**Task description**. Among the entries below, find each line with "computer" and show it.

---

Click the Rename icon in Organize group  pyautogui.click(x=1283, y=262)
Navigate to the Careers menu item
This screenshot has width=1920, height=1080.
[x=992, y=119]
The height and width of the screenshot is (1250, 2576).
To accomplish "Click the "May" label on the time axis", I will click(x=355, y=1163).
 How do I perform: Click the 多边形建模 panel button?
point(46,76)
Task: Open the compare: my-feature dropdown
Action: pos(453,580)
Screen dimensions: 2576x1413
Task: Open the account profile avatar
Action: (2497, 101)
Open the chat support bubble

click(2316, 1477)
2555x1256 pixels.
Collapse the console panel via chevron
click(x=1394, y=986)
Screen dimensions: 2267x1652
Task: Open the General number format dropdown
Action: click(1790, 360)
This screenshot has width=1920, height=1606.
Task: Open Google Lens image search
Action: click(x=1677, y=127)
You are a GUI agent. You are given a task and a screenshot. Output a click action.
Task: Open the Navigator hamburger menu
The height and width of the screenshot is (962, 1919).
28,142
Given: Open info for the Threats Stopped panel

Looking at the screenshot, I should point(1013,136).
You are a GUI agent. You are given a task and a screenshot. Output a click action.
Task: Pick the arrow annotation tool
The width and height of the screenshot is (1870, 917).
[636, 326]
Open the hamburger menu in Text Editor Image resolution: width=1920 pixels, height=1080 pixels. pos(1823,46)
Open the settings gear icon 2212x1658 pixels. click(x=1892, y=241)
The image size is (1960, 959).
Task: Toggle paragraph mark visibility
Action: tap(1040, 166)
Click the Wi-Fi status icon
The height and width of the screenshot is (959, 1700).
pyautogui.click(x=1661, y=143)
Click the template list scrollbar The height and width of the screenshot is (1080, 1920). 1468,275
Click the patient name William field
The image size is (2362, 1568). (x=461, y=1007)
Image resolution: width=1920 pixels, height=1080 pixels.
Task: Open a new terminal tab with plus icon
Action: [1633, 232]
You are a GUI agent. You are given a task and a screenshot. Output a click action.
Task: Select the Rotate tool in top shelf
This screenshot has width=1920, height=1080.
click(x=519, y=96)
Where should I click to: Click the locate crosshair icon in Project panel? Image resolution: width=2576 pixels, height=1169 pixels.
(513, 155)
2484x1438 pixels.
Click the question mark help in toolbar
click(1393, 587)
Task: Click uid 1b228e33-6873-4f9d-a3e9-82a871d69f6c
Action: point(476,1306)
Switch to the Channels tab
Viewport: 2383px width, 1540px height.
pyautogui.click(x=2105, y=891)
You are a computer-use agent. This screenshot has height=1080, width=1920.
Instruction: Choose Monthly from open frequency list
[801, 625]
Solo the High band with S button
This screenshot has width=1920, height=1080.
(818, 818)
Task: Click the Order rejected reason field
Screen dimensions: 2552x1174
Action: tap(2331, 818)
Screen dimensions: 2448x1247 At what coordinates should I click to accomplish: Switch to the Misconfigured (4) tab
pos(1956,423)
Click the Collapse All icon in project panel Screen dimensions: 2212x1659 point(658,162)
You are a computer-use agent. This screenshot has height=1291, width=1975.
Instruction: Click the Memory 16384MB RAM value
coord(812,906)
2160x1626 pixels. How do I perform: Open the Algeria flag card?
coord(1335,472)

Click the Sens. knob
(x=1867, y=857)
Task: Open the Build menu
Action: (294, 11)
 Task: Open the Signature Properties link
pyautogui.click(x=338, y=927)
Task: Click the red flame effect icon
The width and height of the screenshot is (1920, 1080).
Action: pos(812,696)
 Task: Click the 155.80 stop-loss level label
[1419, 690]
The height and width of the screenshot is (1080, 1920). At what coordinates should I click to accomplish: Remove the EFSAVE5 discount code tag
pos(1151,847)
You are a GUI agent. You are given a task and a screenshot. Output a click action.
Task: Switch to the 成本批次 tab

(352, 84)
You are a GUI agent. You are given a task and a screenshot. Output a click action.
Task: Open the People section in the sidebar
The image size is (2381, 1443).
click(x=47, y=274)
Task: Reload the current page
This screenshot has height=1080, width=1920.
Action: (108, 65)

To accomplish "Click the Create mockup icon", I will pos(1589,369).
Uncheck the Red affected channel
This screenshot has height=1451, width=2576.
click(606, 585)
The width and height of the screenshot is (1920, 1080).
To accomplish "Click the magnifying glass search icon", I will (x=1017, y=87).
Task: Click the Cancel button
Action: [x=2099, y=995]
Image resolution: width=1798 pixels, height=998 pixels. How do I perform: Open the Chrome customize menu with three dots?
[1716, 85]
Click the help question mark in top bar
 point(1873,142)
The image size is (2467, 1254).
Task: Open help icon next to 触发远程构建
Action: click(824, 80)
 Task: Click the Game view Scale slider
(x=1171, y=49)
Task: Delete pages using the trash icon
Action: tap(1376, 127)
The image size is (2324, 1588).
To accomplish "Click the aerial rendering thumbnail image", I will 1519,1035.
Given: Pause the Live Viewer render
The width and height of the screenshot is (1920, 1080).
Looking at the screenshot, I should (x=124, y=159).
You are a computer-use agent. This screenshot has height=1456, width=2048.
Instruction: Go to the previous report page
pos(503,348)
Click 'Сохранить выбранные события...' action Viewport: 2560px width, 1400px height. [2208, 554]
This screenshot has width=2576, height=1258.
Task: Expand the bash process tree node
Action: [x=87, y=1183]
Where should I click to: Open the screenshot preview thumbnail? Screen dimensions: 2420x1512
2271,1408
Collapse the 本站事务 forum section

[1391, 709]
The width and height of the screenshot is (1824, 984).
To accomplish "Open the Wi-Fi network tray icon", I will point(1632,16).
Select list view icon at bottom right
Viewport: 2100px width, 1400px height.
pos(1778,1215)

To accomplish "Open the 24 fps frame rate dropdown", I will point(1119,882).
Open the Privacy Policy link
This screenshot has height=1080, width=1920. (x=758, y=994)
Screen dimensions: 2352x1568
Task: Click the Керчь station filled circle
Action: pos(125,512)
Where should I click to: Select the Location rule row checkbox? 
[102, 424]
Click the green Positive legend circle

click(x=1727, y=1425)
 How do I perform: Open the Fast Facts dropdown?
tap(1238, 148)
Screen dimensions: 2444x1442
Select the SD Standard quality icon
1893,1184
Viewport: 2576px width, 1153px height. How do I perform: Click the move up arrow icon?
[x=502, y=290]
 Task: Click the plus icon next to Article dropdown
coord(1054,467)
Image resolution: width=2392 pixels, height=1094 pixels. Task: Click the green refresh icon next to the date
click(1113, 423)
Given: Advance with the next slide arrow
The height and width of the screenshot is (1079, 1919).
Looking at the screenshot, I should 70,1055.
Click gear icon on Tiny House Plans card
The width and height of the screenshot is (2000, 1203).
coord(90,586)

---

**Exercise solution**.
You are a computer-use agent. This screenshot has height=1080, width=1920.
You are a computer-use agent. This screenshot has height=1291, width=1975.
You are a computer-use agent. This screenshot has height=1456, width=2048.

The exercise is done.